• Stored records
# # # # #

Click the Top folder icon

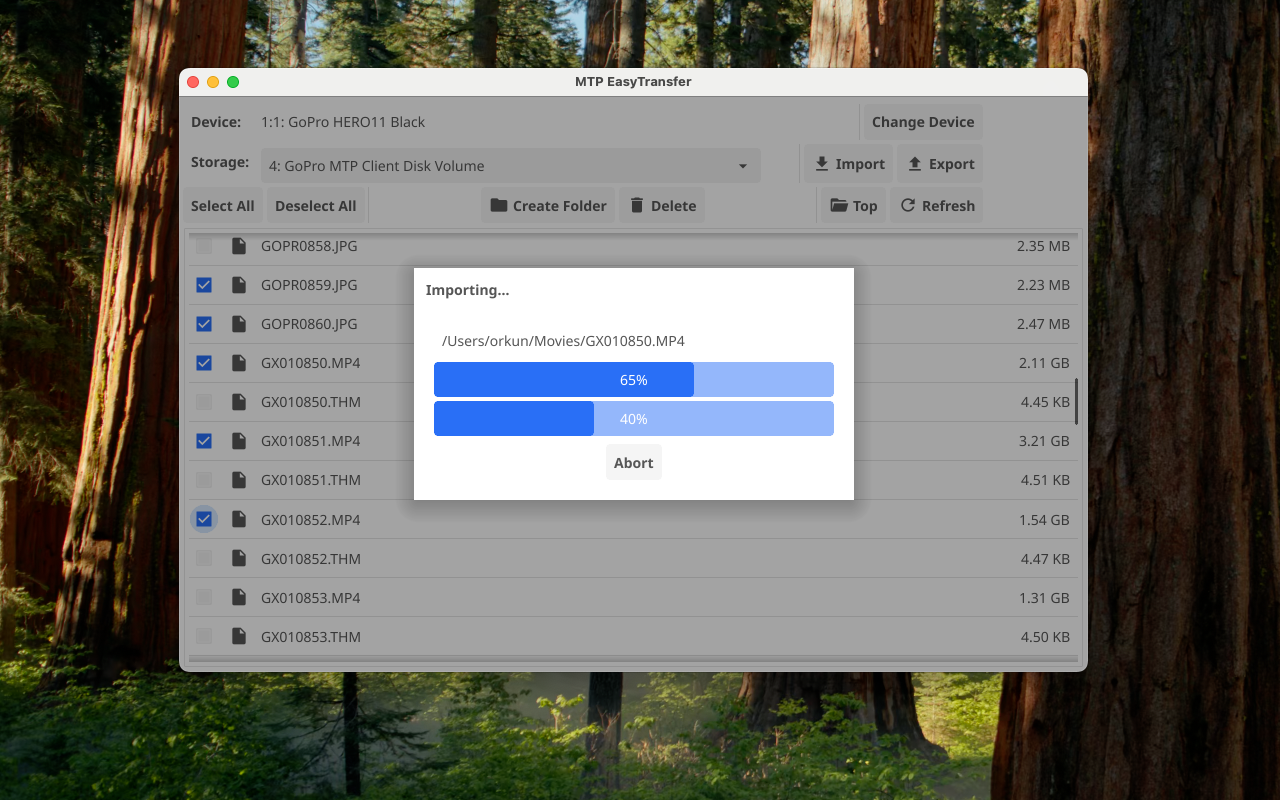839,206
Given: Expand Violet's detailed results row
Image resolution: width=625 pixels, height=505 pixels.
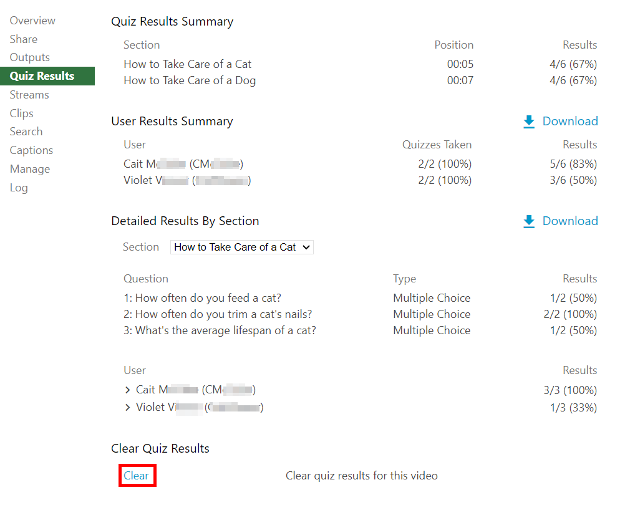Looking at the screenshot, I should pos(127,407).
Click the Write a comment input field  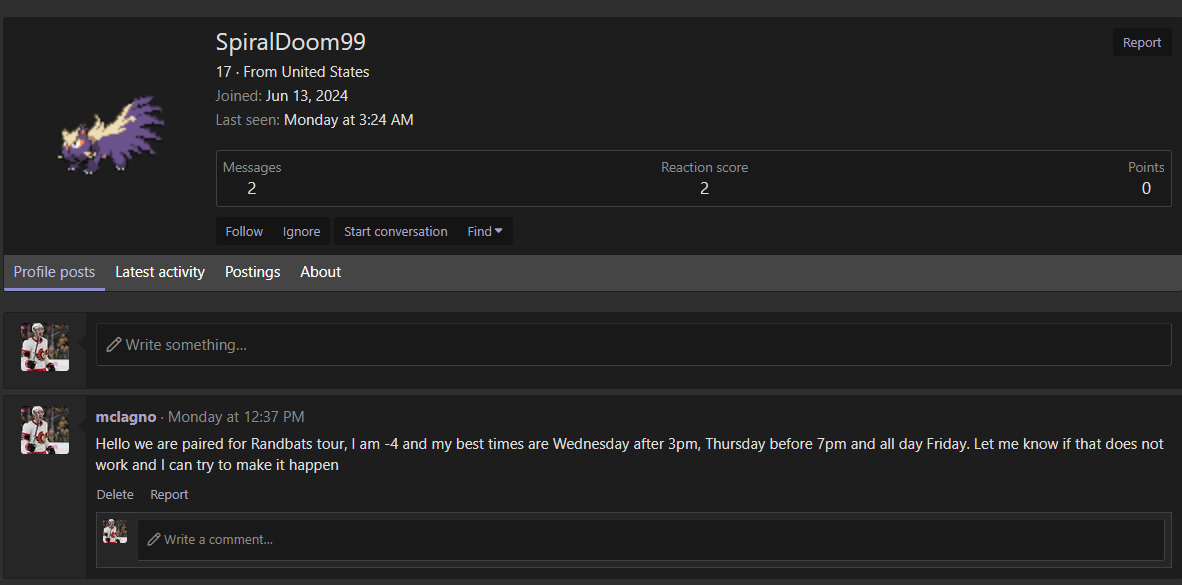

# # # # #

• WHAT THIS TASK INVOLVES
Set down exactly and only the lines from the line that contains "Given: Expand Violet's detailed results row" through the last line of the entries above, with both of those lines included and the pictures left out.

• RESULT OF THE TASK
Given: Expand Violet's detailed results row
Image resolution: width=625 pixels, height=505 pixels.
Looking at the screenshot, I should pos(127,407).
Click the Write a comment input field  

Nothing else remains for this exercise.